This is from my main comp that is the dual core(specs below)which i use..
*i.imagehost.org/0611/test_1.jpg

& the same file when played in my P4 comp

*i.imagehost.org/0953/test_2.jpg

Notice the diff..what is the prob here??This is happenning with literally every video i download in my comp

Another example-this is from my main comp again...
*a.imagehost.org/0272/test_5.jpg

& this again from my P4 comp
*a.imagehost.org/0603/test_6.jpg

What is this problem??Pls help>>>looked for solution everywhere....didn't get any..Again let me point out that this is happening only with the recent vids i download..the earlier ones are working fine...so no idea what this is...PLS HELP


----------



## asingh (Aug 31, 2010)

Try a disc degfragmentation.

Where you got these videos from..?


----------



## Ronnie11 (Aug 31, 2010)

so is this a hard disk problem then??how to get the disk defragmented??Isn't there a command to put in "Run" to do disk fragmentation..could u pls tell me?

the mv i downloaded this from is 

*www.bestmv4u.com/


----------



## coderunknown (Aug 31, 2010)

Ronnie11 said:


> so is this a hard disk problem then??how to get the disk defragmented??Isn't there a command to put in "Run" to do disk fragmentation..could u pls tell me?
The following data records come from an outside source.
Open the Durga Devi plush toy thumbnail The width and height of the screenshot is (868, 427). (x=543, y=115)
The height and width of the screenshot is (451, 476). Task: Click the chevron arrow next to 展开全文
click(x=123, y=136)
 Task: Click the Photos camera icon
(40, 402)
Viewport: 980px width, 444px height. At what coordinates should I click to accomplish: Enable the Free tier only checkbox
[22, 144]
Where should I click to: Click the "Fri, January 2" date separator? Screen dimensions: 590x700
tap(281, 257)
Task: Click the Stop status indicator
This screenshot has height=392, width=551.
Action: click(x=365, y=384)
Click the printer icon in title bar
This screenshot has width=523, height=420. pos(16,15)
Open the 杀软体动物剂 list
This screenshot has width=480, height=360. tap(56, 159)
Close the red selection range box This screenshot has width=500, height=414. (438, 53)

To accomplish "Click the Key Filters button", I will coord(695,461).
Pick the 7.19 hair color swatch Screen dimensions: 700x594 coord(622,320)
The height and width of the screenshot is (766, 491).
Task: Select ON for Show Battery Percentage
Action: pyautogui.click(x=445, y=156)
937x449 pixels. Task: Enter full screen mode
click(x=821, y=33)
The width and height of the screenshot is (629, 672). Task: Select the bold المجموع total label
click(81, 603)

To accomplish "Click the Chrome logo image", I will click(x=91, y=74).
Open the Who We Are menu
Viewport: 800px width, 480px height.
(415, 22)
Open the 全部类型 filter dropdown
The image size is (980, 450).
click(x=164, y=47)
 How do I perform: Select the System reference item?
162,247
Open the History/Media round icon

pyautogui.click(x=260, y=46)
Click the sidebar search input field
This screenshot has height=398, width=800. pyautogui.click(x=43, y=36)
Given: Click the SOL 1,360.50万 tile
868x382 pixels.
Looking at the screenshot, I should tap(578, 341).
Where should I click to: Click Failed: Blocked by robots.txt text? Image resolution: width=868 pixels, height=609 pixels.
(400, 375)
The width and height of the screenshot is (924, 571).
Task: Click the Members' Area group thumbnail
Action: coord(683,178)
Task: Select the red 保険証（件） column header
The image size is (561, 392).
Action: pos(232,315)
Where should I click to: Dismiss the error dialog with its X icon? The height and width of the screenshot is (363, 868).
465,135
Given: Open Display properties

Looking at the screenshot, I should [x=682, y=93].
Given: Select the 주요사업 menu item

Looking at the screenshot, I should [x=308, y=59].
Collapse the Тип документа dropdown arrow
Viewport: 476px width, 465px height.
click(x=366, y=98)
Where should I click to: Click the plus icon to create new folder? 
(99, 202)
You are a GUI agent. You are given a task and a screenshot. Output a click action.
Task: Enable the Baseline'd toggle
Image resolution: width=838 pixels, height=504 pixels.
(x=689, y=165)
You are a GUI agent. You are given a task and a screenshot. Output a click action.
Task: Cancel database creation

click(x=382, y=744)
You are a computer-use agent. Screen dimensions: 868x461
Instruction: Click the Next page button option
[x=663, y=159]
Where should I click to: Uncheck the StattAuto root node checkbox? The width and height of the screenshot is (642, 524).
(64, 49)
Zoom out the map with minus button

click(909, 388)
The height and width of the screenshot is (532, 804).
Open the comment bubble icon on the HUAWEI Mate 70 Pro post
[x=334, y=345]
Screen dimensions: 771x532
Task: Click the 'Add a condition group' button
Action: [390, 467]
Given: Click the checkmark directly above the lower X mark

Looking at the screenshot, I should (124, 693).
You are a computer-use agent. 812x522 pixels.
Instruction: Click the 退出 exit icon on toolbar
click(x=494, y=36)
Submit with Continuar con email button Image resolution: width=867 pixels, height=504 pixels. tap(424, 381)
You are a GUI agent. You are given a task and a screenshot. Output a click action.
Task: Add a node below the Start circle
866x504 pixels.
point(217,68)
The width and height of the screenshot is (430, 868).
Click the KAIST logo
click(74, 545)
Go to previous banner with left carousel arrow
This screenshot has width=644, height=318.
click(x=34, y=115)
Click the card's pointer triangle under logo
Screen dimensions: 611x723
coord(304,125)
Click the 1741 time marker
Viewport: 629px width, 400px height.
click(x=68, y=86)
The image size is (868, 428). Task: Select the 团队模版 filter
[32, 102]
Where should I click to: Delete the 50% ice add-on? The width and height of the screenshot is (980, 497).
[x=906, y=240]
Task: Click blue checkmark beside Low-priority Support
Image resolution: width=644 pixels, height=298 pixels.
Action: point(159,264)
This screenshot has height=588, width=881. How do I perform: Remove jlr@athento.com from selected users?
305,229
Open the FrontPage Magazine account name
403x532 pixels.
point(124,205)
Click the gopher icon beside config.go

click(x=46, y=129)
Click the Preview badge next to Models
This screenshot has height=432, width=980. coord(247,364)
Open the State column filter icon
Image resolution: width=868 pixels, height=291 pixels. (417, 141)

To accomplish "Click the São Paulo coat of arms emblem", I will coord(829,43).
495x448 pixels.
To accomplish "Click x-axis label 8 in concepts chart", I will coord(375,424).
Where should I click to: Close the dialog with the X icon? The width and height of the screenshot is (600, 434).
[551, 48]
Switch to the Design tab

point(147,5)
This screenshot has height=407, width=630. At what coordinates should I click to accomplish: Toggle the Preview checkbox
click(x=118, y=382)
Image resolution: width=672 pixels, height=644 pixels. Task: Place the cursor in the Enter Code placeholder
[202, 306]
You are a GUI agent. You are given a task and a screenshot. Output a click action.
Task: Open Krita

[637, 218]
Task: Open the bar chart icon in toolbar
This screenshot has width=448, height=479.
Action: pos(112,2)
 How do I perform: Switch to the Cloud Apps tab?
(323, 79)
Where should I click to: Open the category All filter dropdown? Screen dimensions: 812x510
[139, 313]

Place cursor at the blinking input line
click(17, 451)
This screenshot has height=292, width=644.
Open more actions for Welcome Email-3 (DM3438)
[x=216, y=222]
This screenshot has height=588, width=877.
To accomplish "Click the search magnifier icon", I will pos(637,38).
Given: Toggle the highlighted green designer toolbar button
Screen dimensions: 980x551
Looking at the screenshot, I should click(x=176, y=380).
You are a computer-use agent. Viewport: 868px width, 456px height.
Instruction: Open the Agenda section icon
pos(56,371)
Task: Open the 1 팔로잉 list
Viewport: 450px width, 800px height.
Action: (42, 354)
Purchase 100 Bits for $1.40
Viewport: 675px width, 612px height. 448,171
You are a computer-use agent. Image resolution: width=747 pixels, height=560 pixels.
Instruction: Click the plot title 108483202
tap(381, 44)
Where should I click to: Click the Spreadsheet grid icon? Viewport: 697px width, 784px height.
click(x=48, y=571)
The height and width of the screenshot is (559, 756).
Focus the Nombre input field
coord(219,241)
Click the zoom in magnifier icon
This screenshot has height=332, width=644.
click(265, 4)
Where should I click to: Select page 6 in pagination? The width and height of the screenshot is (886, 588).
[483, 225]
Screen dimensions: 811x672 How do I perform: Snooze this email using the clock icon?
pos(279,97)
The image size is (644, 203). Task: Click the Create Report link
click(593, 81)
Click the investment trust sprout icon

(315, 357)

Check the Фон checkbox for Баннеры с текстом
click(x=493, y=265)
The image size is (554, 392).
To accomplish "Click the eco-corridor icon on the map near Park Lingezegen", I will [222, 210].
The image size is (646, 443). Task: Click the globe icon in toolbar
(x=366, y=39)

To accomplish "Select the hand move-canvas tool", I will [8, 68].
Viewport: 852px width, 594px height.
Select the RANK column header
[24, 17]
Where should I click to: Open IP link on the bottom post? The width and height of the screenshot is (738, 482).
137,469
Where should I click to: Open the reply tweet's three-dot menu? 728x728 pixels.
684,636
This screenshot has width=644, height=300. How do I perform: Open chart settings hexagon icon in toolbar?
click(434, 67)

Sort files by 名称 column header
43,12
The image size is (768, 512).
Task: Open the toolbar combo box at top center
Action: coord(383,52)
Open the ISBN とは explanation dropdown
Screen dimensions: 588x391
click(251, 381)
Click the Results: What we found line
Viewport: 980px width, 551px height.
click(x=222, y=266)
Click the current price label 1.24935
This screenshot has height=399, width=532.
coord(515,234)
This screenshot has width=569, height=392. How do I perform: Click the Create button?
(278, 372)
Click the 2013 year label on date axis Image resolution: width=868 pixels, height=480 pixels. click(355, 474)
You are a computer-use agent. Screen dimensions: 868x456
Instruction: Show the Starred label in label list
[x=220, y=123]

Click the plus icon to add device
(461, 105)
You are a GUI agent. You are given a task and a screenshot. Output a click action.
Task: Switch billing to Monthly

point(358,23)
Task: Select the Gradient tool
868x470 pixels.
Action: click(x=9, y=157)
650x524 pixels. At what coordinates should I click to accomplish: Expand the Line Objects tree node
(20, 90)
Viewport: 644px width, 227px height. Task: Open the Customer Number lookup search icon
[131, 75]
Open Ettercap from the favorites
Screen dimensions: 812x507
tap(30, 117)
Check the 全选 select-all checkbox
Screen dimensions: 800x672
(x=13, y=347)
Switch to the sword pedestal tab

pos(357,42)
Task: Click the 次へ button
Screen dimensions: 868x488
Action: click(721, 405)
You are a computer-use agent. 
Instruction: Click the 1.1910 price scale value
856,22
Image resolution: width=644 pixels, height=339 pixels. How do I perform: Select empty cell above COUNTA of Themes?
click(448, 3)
try this: Defraggler. as your processor isn't a quad or any high performance one so will take time. defrag it. but still i feel the problem lies somewhere else.


----------



## Ronnie11 (Aug 31, 2010)

thanks for the software..will chk it out...but then y is this only for mv??I mean i download tv series & it works fine in my comp...one weird problem this...


----------



## Ronnie11 (Aug 31, 2010)

ok i did defraged  it & yet the problem persist...help pls...


----------



## Zangetsu (Aug 31, 2010)

@Ronnie11: which video format is dat(avi/mkv etc) ???
have u tried the same video in ur frnds PC????
try testing the video in other players...such KMPLayer,gomplayer etc.....


----------



## tkin (Aug 31, 2010)

Since the issue appears in the screenshots the problem lies with the video processor, i.e either the codec(software) or the GPU(hardware), download and use vlc, if problem persists then the GPU is the problem, the problem can also arise from a faulty memory, since you're using IGP(onboard gpu) it accesses the system memory for the processing, a faulty memory can cause the issue.

First check your rams.
Download this iso image, burn to a cd and boot from it, then check rams, 3 passes in the default mode is good enough.
Memtest86+ - Advanced Memory Diagnostic Tool

Then the CPU,use this: |MG| Prime95 26.1 Beta Download

If not then the motherboard(IGP) may be the problem.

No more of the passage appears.